Data for processing:
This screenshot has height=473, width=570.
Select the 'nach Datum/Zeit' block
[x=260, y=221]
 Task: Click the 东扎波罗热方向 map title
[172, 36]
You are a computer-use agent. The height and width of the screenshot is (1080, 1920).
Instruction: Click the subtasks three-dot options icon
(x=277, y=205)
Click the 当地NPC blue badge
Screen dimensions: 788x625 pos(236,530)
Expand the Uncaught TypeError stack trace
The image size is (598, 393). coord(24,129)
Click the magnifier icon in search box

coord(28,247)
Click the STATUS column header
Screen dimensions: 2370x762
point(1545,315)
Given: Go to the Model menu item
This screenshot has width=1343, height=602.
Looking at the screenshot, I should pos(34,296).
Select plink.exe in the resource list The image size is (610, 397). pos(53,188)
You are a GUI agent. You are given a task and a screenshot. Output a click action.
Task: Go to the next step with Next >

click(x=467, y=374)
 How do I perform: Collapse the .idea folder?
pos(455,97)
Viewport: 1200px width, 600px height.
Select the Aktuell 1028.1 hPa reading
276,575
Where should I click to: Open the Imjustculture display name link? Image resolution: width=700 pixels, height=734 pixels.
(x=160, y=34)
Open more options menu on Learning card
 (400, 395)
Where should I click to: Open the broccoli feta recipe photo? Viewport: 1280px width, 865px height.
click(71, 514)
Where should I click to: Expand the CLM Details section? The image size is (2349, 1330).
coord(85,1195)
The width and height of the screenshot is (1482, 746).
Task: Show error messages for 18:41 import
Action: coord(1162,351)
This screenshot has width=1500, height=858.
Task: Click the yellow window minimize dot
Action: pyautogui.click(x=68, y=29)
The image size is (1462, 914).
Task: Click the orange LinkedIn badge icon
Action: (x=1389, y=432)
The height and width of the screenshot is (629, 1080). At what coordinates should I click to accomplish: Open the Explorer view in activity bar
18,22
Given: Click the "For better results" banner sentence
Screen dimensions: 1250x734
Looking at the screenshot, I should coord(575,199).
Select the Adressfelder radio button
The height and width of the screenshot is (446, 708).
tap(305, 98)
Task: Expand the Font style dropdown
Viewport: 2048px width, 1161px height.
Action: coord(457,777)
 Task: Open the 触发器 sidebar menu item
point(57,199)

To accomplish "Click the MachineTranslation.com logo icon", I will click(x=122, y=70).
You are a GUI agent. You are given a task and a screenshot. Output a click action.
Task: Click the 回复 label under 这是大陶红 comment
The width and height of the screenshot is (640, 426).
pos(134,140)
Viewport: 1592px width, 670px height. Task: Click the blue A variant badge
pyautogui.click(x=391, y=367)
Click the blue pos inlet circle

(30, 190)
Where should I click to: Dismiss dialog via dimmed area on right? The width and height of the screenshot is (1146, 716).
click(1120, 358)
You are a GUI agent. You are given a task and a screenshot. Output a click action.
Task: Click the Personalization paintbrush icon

Task: Copy out the rows from the line with "Task: Expand the Font style dropdown" up to and including the line with "pos(134,140)", putting "drop-down list" in place of "dropdown" and leaving everything else unchanged.

Expected output:
Task: Expand the Font style drop-down list
Viewport: 2048px width, 1161px height.
Action: coord(457,777)
 Task: Open the 触发器 sidebar menu item
point(57,199)

To accomplish "Click the MachineTranslation.com logo icon", I will click(x=122, y=70).
You are a GUI agent. You are given a task and a screenshot. Output a click action.
Task: Click the 回复 label under 这是大陶红 comment
The width and height of the screenshot is (640, 426).
pos(134,140)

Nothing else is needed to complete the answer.